== DO THIS ==
Copy the items from the very first line through the line containing "click(479, 146)", swapping "Thunderbird" for "Geary" and keeping everything else the same.
***** DATA RECORDS *****
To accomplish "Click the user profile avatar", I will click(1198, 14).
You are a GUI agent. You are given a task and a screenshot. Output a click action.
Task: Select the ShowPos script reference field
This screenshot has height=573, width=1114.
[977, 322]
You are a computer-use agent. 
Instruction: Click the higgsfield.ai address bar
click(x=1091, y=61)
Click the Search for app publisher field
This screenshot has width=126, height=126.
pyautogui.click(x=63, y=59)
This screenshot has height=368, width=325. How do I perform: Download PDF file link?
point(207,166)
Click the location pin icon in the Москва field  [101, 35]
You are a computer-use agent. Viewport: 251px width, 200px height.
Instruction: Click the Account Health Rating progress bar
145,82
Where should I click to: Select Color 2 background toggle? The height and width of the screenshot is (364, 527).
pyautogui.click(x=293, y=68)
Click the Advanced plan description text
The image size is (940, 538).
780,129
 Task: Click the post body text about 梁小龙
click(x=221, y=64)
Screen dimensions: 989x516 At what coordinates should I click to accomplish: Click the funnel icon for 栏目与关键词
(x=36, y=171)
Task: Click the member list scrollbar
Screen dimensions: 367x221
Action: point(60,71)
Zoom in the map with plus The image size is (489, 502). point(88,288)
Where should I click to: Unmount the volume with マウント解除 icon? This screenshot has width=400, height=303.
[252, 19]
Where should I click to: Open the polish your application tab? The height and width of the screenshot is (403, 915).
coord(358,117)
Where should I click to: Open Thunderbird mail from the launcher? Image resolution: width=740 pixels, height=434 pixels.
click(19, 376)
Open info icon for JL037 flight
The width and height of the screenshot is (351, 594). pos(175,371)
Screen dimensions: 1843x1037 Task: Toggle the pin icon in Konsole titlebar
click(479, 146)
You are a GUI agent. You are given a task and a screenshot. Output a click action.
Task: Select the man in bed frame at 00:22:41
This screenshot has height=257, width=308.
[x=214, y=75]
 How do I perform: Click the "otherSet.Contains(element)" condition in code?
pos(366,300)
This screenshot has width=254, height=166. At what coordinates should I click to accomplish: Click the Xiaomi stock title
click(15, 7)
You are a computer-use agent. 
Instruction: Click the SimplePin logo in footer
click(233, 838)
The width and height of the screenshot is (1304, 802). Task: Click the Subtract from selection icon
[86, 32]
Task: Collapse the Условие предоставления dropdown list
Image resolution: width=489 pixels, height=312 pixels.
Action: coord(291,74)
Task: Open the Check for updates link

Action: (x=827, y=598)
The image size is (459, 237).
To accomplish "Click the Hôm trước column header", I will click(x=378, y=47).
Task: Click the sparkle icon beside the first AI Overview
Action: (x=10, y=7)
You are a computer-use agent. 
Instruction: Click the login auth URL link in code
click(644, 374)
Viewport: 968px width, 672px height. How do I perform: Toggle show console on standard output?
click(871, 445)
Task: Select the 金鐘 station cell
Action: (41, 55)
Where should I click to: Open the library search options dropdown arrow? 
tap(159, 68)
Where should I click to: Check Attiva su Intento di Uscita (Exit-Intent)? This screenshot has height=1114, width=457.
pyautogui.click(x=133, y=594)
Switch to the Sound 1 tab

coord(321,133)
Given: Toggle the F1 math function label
*****
== COMPLETE ANSWER ==
To accomplish "Click the user profile avatar", I will click(1198, 14).
You are a GUI agent. You are given a task and a screenshot. Output a click action.
Task: Select the ShowPos script reference field
This screenshot has height=573, width=1114.
[977, 322]
You are a computer-use agent. 
Instruction: Click the higgsfield.ai address bar
click(x=1091, y=61)
Click the Search for app publisher field
This screenshot has width=126, height=126.
pyautogui.click(x=63, y=59)
This screenshot has height=368, width=325. How do I perform: Download PDF file link?
point(207,166)
Click the location pin icon in the Москва field  [101, 35]
You are a computer-use agent. Viewport: 251px width, 200px height.
Instruction: Click the Account Health Rating progress bar
145,82
Where should I click to: Select Color 2 background toggle? The height and width of the screenshot is (364, 527).
pyautogui.click(x=293, y=68)
Click the Advanced plan description text
The image size is (940, 538).
780,129
 Task: Click the post body text about 梁小龙
click(x=221, y=64)
Screen dimensions: 989x516 At what coordinates should I click to accomplish: Click the funnel icon for 栏目与关键词
(x=36, y=171)
Task: Click the member list scrollbar
Screen dimensions: 367x221
Action: point(60,71)
Zoom in the map with plus The image size is (489, 502). point(88,288)
Where should I click to: Unmount the volume with マウント解除 icon? This screenshot has width=400, height=303.
[252, 19]
Where should I click to: Open the polish your application tab? The height and width of the screenshot is (403, 915).
coord(358,117)
Where should I click to: Open Geary mail from the launcher? Image resolution: width=740 pixels, height=434 pixels.
click(19, 376)
Open info icon for JL037 flight
The width and height of the screenshot is (351, 594). pos(175,371)
Screen dimensions: 1843x1037 Task: Toggle the pin icon in Konsole titlebar
click(479, 146)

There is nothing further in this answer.